10 years of Polish agriculture in EU
The celebrations of the 10th anniversary of Poland joining the European Union provide a good opportunity to sum up various processes, including the changes which have taken place in the Polish countryside during this time. Despite fears expressed before the accession, the majority of agricultural manufacturers appreciate our presence in the structures of united Europe.
Engine of changes
Common Agricultural Policy, which is conducted by all member states, constitutes the foundation of agricultural production in particular EU countries. For many farmers, the financing mechanisms of CAP have provided an opportunity to modernize their farms and become better prepared for the competition on the agricultural market. Seeing that land concentration has progressed at the same time (the average acreage of a farm rose from 8.5 hectares in 2004 to 10.2 ha in 2013), agricultural manufacturers have obtained a chance to develop their production, and at the same time buy more up-to-date equipment and improve profits.
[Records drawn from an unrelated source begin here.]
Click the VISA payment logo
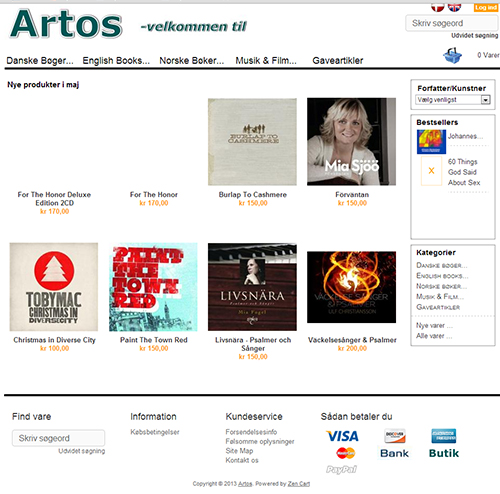500x494 pixels. (x=342, y=436)
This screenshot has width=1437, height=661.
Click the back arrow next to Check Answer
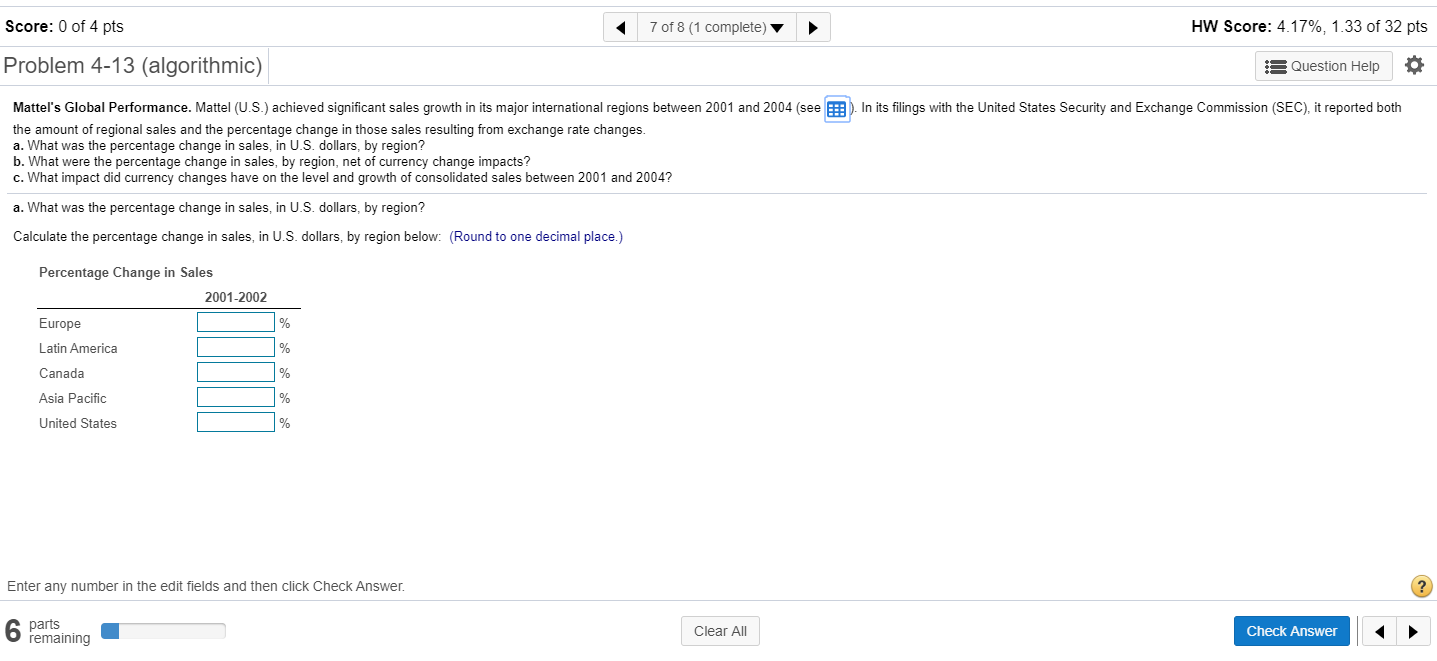[1379, 631]
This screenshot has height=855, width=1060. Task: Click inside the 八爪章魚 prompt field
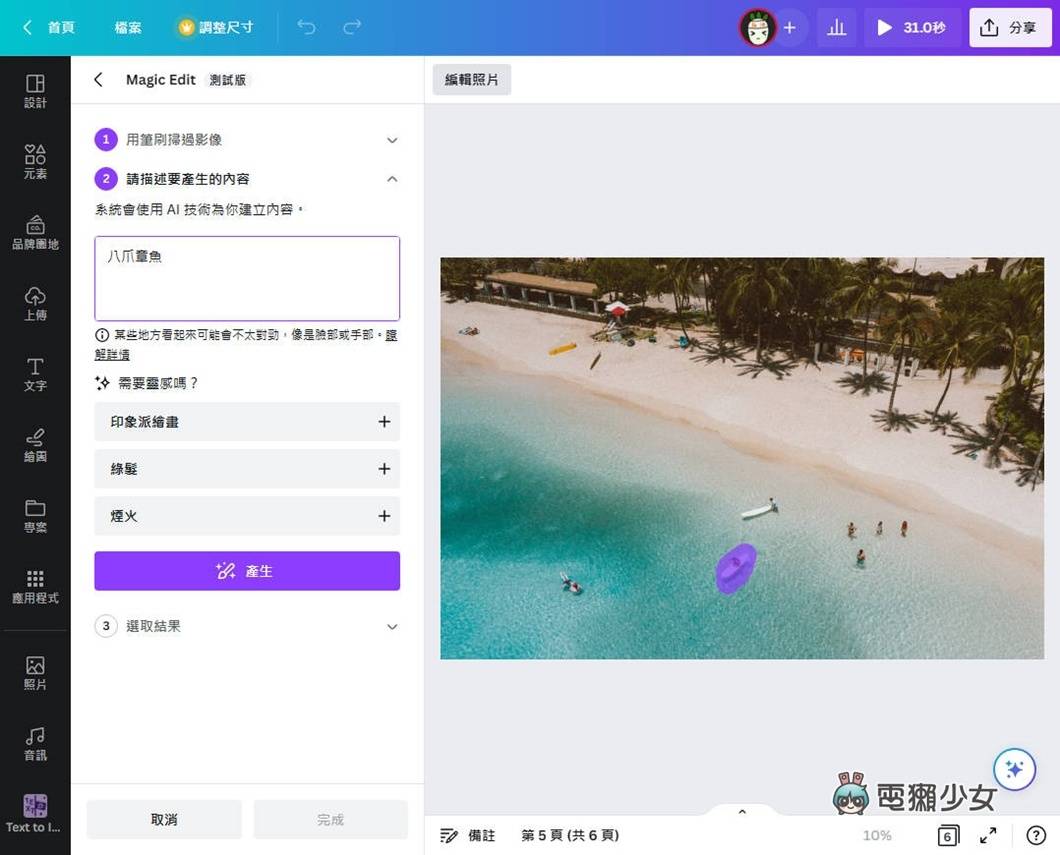tap(246, 278)
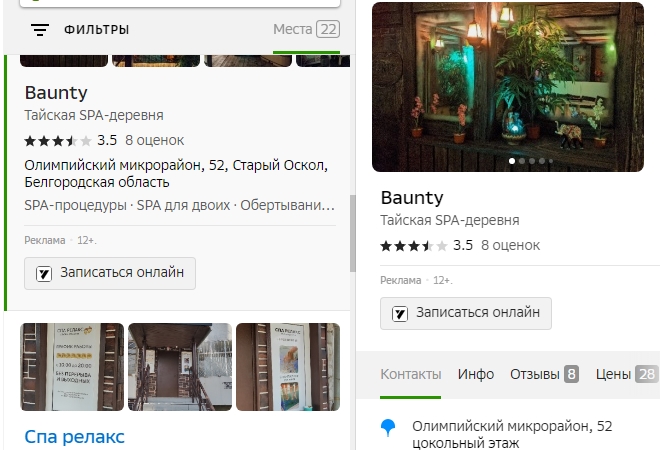Click the results list vertical scrollbar

(x=352, y=232)
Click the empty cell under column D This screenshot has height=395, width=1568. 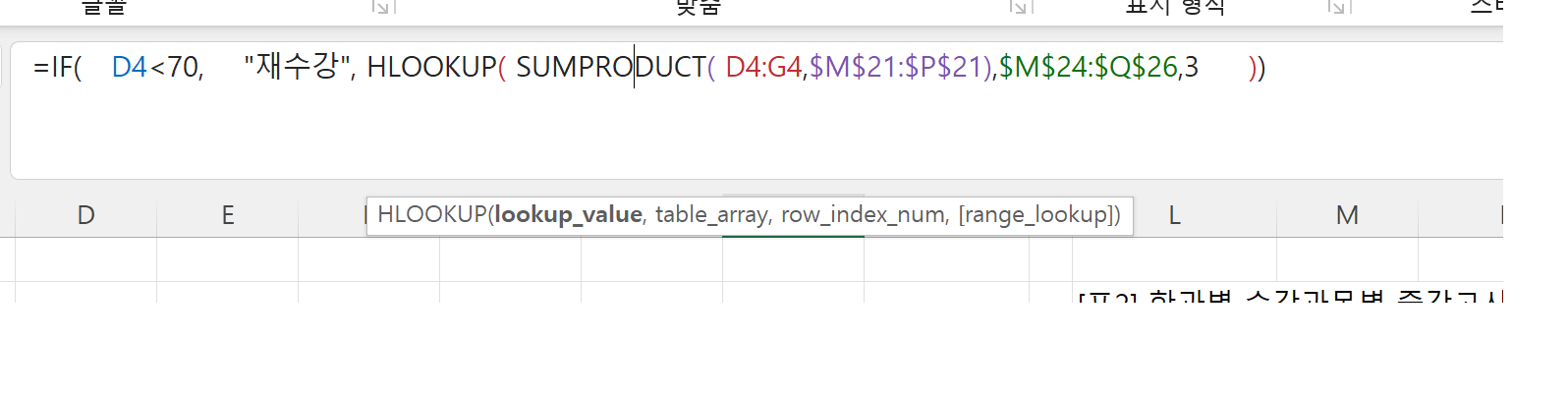(x=86, y=260)
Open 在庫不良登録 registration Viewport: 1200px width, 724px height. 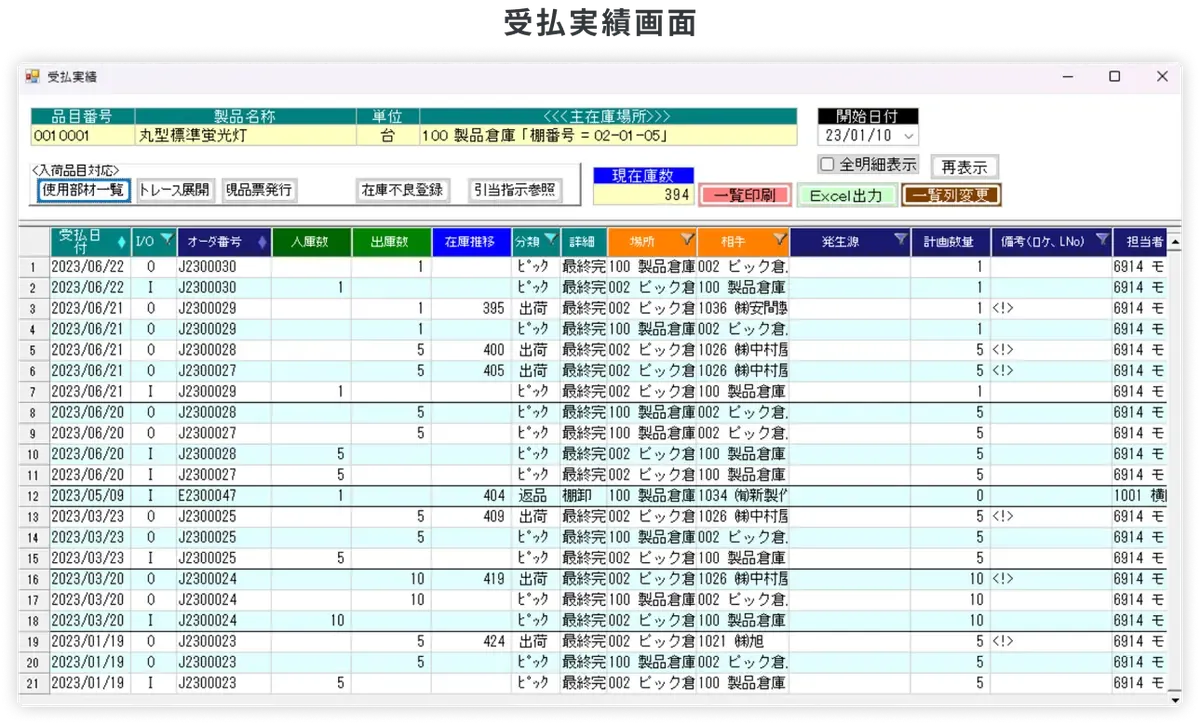402,190
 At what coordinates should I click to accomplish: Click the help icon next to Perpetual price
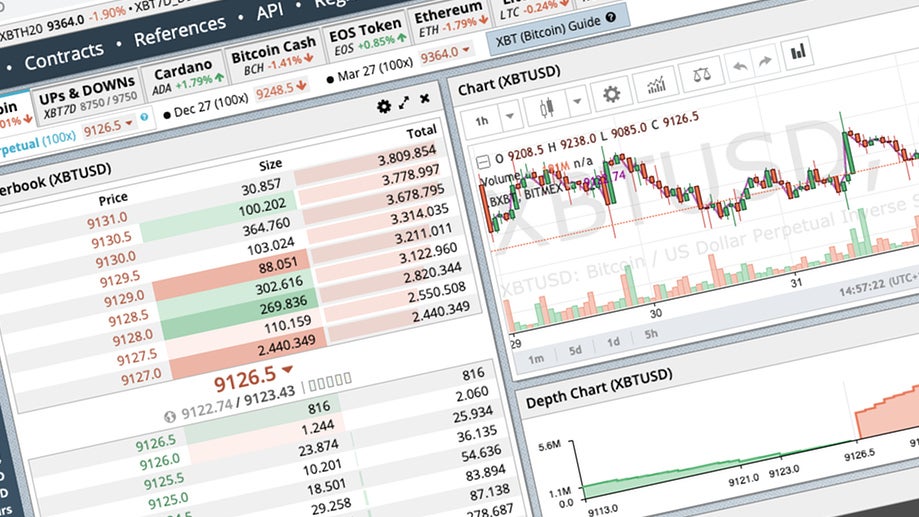(x=143, y=117)
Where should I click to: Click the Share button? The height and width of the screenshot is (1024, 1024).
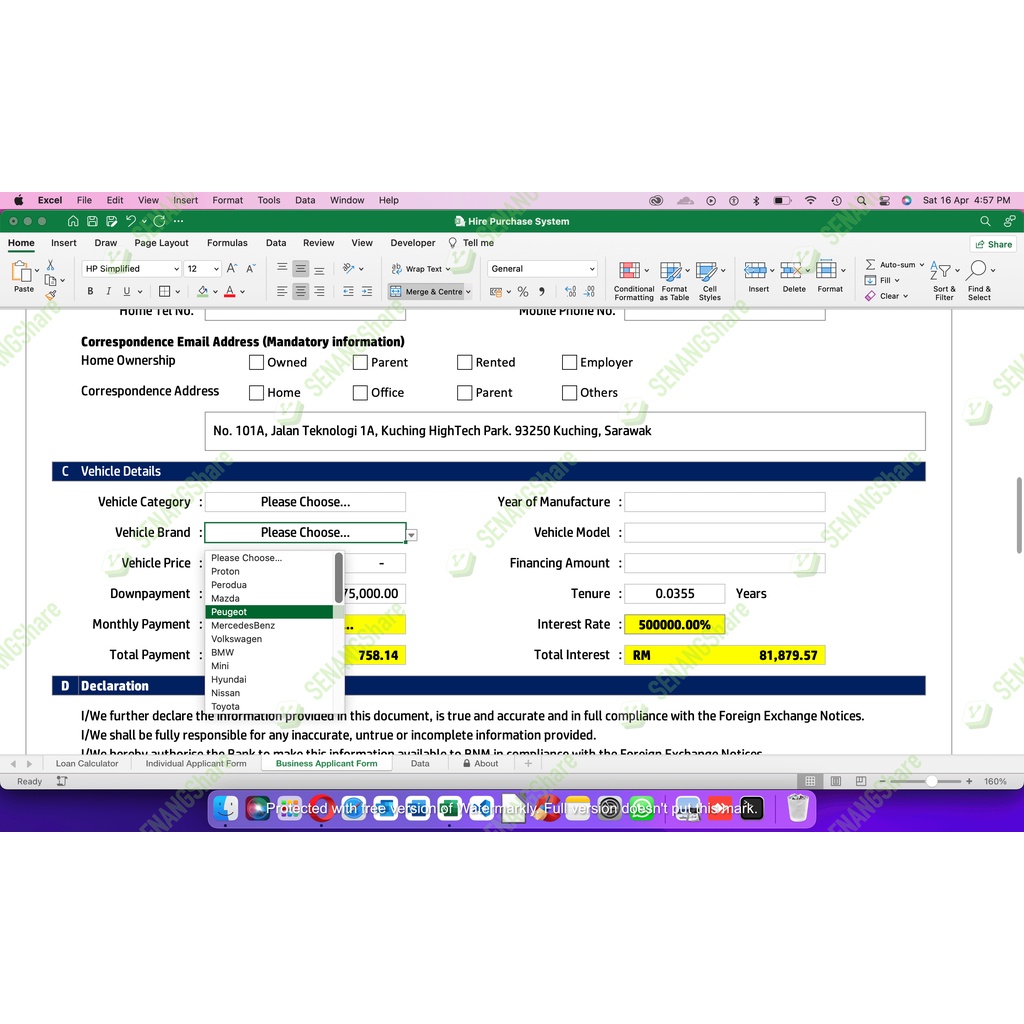point(993,244)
Over the past decade EU subsidies have enabled to modernize 41,000 farms. New methods of production have been introduced, resulting in the rise of canola and agrimonia yield by 48%, sugar beet by 35%, and wheat by 21%. Consistent efforts of Polish farmers have made our country the leader of apple production in the European Union. We are also in the second place on the list of rye manufacturers and the third when it comes to canola and sugar beets. Modernization of cattle breeding has brought about the production of almost 13 million tonnes of milk per year, making Poland the fourth dairy manufacturer in the EU.
We sell more
Consequently, the value of agricultural goods exported from Poland increased fivefold from 4.1 billion EUR in 2003 to 20 billion in 2013. As much as 80% of exported produce reaches EU markets, while formerly the ex-Soviet republics forming the Commonwealth of Independent States were the main clients.
Poland is therefore the leader of agricultural production in Middle-Eastern Europe. In 2014-2020, thanks to 32.1 billion EUR of new financing (which is 1.6 billion EUR more than in the previous framework), it will be possible to consolidate our strong position on the European market of agricultural goods and grocery products.